看大門的禿頂胡特逢人便說,國王御駕親征啦!帶來東南軍區的四個大兵團,禁衛軍也傾巢出動。他家表姐的遠房親戚傳來小道消息說,霍頓勛爵終於吃了敗仗,雙方在白橡樹隘口短暫接觸,鐵面騎士團被越過關隘的飛龍騎兵衝散,團長羅賓·道奇爵士讓驚馬甩下馬鞍,混亂中下落不明。這位爵士八成被坐騎拖死——飛龍騎兵可不需要俘虜,現在大軍摩拳擦掌,攻堅戰勢在必行,白橡樹隘口只怕挺不了幾天;不過參考廚子的說法,這場接觸戰其實勝負各半,隘口裝設的「魚叉」弩給飛龍騎兵製造了許多麻煩,守方甚至用大型兜網兜住一隻……好畜生,該巡迴展覽來提振士氣!總之隘口守軍的投槍把強攻的第四軍團前鋒打得落花流水,好好回應了敵人的試探……不對不對!聽到這兒,牽著驢路過的馬房小弟也插嘴說,國王才沒御駕親征嘞,而是派一名傳奇將軍「嚴肅的馬略」替他挂帥,衝擊鐵面騎士的也不是什麼飛龍,而是羅森最厲害的騎兵「護國騎士」,短短一次衝鋒,就把草率出關的鐵面騎士們給敲傻了。

也許術士會的確帶來幾條飛龍做偵查,但大量飛行兵的提法定是胡扯。謠傳講的挺神奇,一一去掉兒童讀物里的英雄,去掉不可思議的戰法,再去掉聞所未聞的隊伍,剩下的許有兩分實情。傑羅姆懶得去印證,他只知道戰爭漸趨白熱化,必須做好應急準備。想到匆匆上前線的情敵、討厭的羅伯特·馬碩,這傢伙好歹算個鐵面騎士,謹祝他有去無回……至少這件事挺讓人振奮。
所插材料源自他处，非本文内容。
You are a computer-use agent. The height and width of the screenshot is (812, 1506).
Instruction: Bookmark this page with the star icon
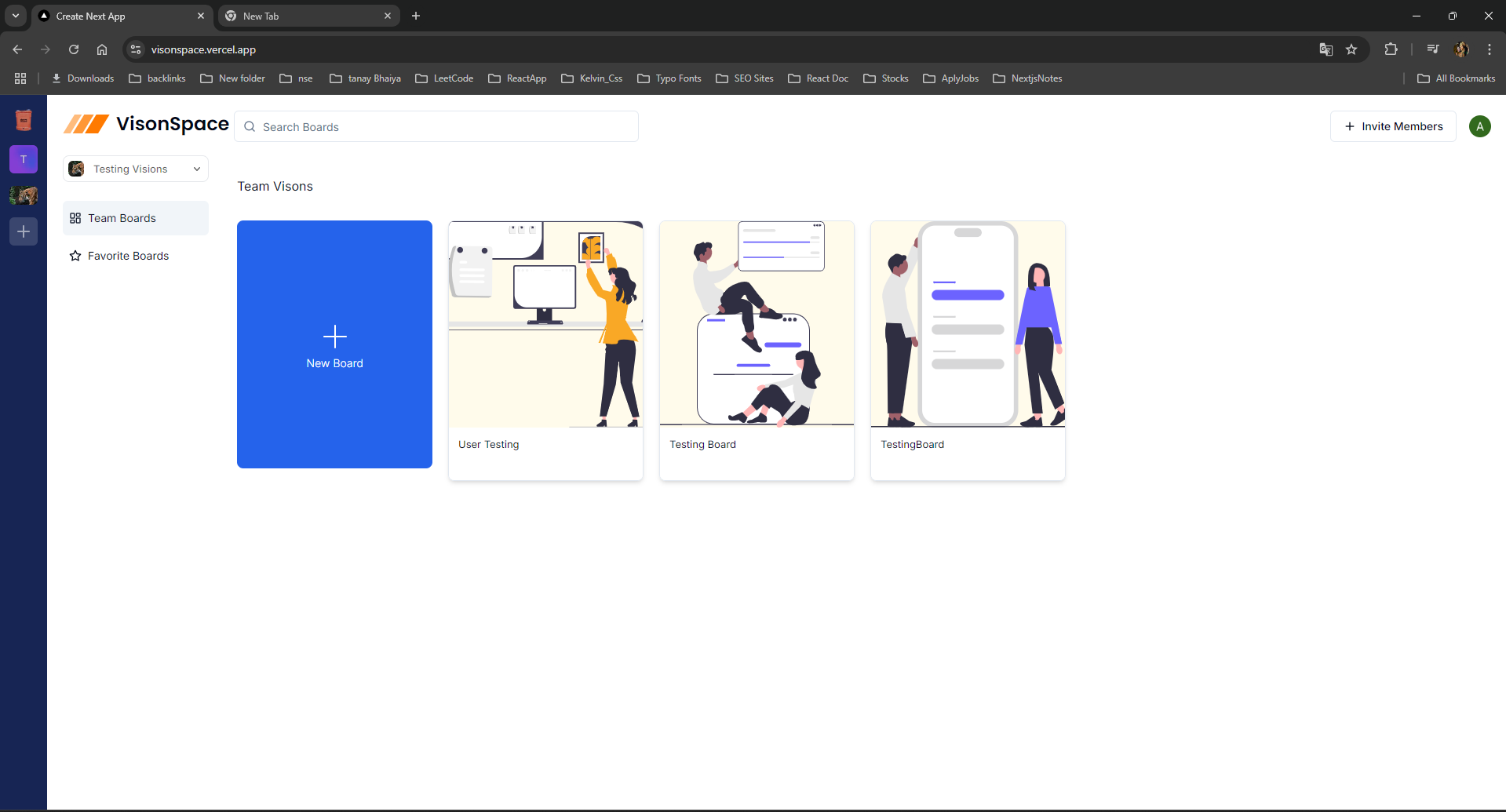tap(1351, 49)
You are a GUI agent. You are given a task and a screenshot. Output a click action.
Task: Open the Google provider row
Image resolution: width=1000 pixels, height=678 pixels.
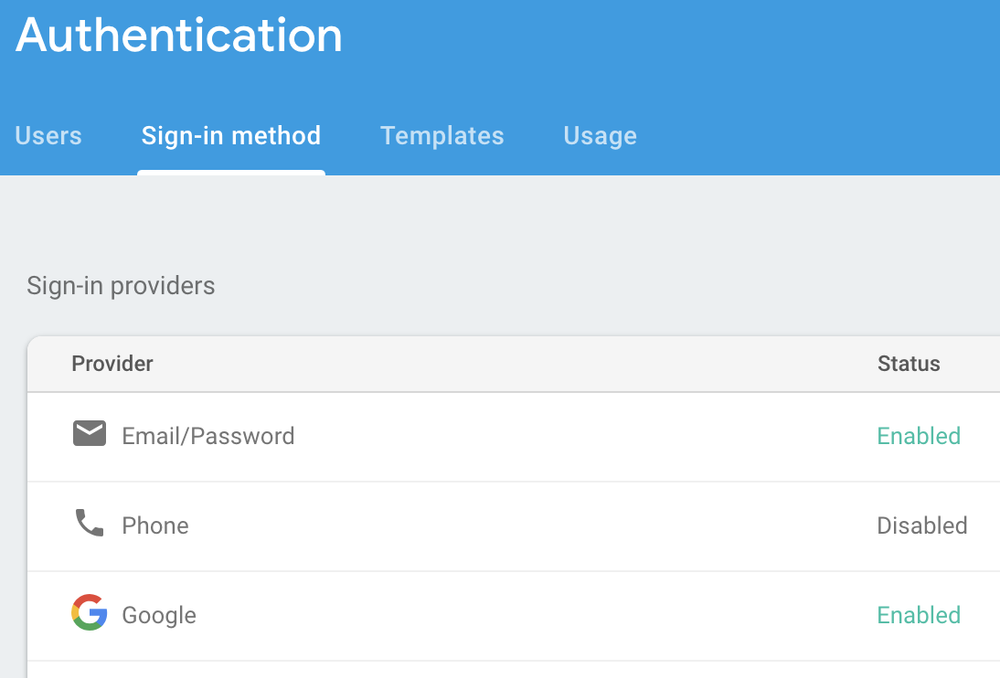pos(513,616)
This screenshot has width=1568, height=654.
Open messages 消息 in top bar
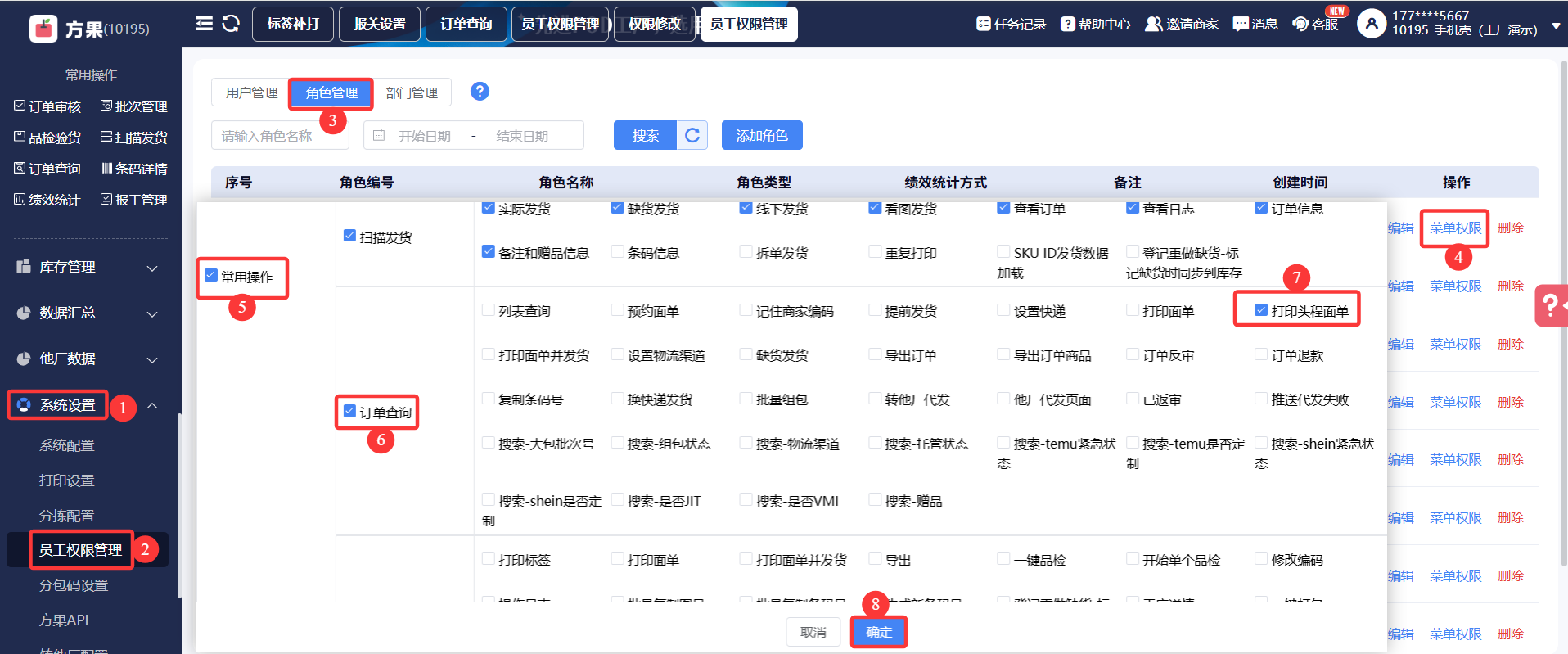(x=1255, y=24)
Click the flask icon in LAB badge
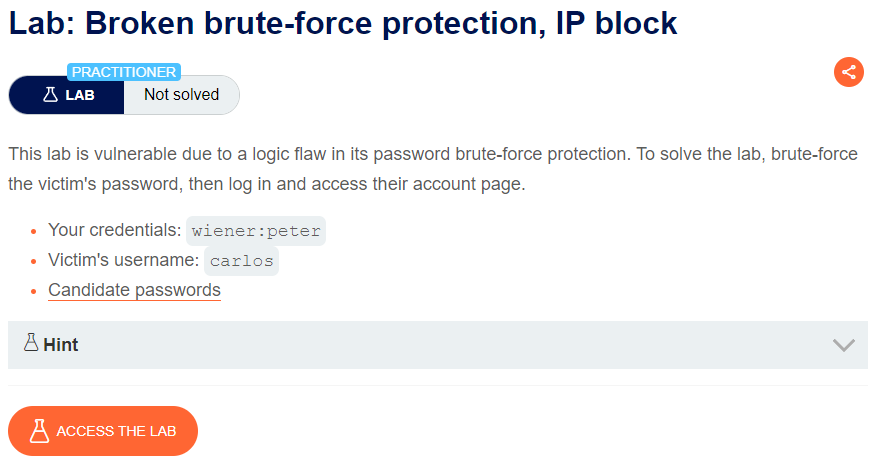Image resolution: width=873 pixels, height=460 pixels. [x=51, y=95]
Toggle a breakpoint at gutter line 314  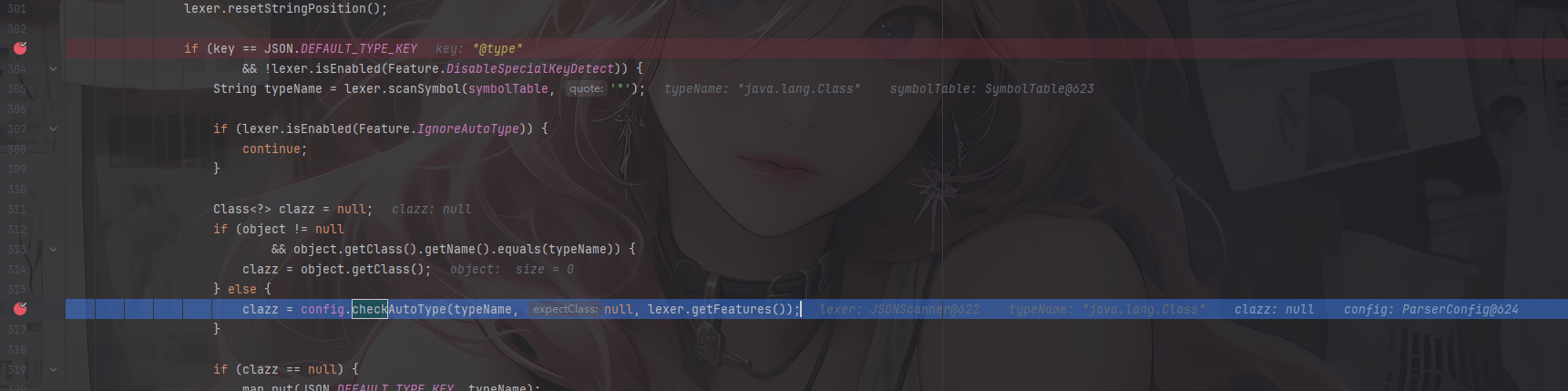[17, 269]
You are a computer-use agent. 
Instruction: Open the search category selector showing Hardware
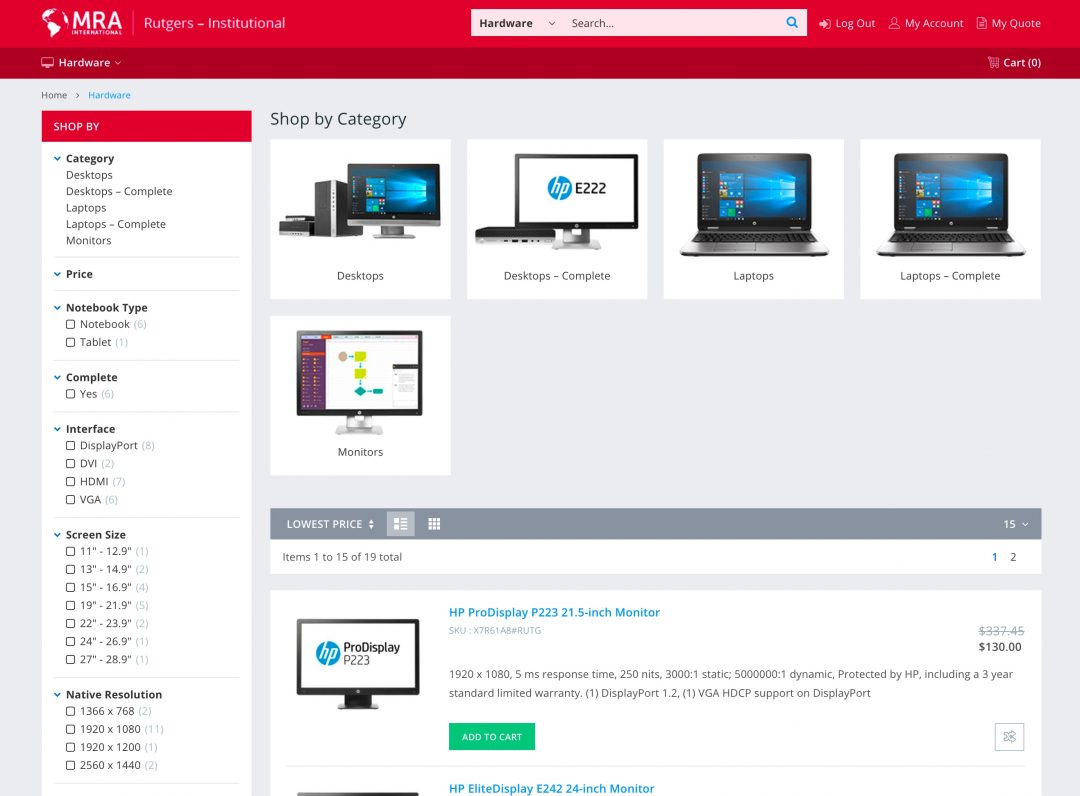pyautogui.click(x=515, y=22)
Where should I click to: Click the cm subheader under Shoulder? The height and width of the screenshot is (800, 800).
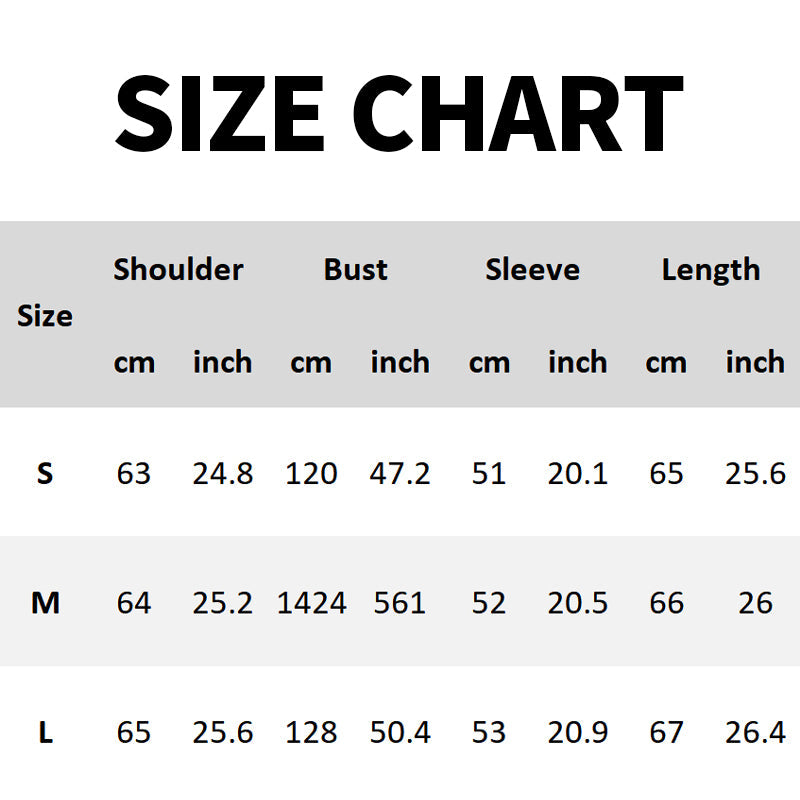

繞著城牆轉一圈,傑羅姆看過糧倉跟馬廄,慰問了早起的鐵匠,對著靶子試試新箭的平衡性,逐一檢查水井和蓄水池,半途還撞上趕著豬的豬倌。最後他上城頭眺望麥田與鎮里的建築,門口正好有洗衣服的女人魚貫而出,其中之一抬頭看過來,模樣還算眼熟……原來是高利貸前任的女兒。不知朱利安平常怎麼安慰她,目光一觸她立刻低下頭,匆匆地走掉了。